=== Section Start ===
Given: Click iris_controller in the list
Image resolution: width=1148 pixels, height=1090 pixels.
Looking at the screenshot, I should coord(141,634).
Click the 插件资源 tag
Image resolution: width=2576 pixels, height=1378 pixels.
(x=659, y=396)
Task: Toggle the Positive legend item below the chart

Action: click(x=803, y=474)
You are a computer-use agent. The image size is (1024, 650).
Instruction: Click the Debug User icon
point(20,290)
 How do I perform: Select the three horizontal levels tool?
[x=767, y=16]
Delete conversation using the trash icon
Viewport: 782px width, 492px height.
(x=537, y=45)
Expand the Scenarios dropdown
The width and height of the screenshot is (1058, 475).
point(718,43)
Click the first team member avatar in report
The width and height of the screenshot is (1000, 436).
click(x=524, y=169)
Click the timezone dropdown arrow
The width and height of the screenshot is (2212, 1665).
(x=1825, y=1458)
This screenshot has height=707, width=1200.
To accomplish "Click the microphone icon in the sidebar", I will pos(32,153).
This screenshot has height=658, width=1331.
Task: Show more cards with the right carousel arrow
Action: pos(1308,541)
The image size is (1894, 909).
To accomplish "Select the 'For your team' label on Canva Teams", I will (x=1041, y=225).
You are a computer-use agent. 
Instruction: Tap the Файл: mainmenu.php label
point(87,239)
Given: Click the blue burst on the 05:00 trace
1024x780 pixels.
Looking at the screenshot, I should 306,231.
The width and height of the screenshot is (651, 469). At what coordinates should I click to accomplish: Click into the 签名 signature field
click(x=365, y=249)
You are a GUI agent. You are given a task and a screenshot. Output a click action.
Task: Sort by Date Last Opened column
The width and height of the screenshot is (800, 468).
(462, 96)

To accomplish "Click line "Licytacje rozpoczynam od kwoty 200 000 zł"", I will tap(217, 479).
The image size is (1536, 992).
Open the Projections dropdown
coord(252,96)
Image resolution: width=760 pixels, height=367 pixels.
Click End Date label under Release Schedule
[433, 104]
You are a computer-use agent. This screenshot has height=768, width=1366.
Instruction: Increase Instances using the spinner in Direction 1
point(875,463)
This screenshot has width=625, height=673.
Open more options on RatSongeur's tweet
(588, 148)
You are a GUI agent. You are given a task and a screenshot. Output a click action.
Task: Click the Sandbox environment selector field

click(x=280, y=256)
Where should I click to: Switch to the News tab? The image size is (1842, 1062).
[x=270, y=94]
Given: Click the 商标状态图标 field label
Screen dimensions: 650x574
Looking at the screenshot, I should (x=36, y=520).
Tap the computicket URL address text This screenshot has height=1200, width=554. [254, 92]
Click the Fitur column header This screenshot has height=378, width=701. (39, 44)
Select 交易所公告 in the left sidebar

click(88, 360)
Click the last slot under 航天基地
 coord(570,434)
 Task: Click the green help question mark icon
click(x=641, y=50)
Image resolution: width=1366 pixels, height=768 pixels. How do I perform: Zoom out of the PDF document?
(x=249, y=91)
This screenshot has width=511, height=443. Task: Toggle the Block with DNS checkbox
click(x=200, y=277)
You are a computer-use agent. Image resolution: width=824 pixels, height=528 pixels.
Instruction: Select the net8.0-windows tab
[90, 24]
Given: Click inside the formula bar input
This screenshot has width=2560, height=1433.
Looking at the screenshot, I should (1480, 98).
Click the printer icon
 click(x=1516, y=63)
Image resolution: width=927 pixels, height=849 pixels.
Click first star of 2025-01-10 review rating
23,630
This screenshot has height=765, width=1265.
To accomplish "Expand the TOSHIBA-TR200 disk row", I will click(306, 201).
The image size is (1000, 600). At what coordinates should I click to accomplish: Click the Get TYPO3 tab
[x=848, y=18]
=== Section End ===
* _Problem requirements_
What is wanted is every line from the first line of the entries through the line that contains "Task: Sort by Date Last Opened column", given again exactly.

* _Solution for this exercise_
Given: Click iris_controller in the list
Image resolution: width=1148 pixels, height=1090 pixels.
Looking at the screenshot, I should coord(141,634).
Click the 插件资源 tag
Image resolution: width=2576 pixels, height=1378 pixels.
(x=659, y=396)
Task: Toggle the Positive legend item below the chart

Action: click(x=803, y=474)
You are a computer-use agent. The image size is (1024, 650).
Instruction: Click the Debug User icon
point(20,290)
 How do I perform: Select the three horizontal levels tool?
[x=767, y=16]
Delete conversation using the trash icon
Viewport: 782px width, 492px height.
(x=537, y=45)
Expand the Scenarios dropdown
The width and height of the screenshot is (1058, 475).
point(718,43)
Click the first team member avatar in report
The width and height of the screenshot is (1000, 436).
click(x=524, y=169)
Click the timezone dropdown arrow
The width and height of the screenshot is (2212, 1665).
(x=1825, y=1458)
This screenshot has height=707, width=1200.
To accomplish "Click the microphone icon in the sidebar", I will pos(32,153).
This screenshot has height=658, width=1331.
Task: Show more cards with the right carousel arrow
Action: pos(1308,541)
The image size is (1894, 909).
To accomplish "Select the 'For your team' label on Canva Teams", I will (x=1041, y=225).
You are a computer-use agent. 
Instruction: Tap the Файл: mainmenu.php label
point(87,239)
Given: Click the blue burst on the 05:00 trace
1024x780 pixels.
Looking at the screenshot, I should 306,231.
The width and height of the screenshot is (651, 469). At what coordinates should I click to accomplish: Click into the 签名 signature field
click(x=365, y=249)
You are a GUI agent. You are given a task and a screenshot. Output a click action.
Task: Sort by Date Last Opened column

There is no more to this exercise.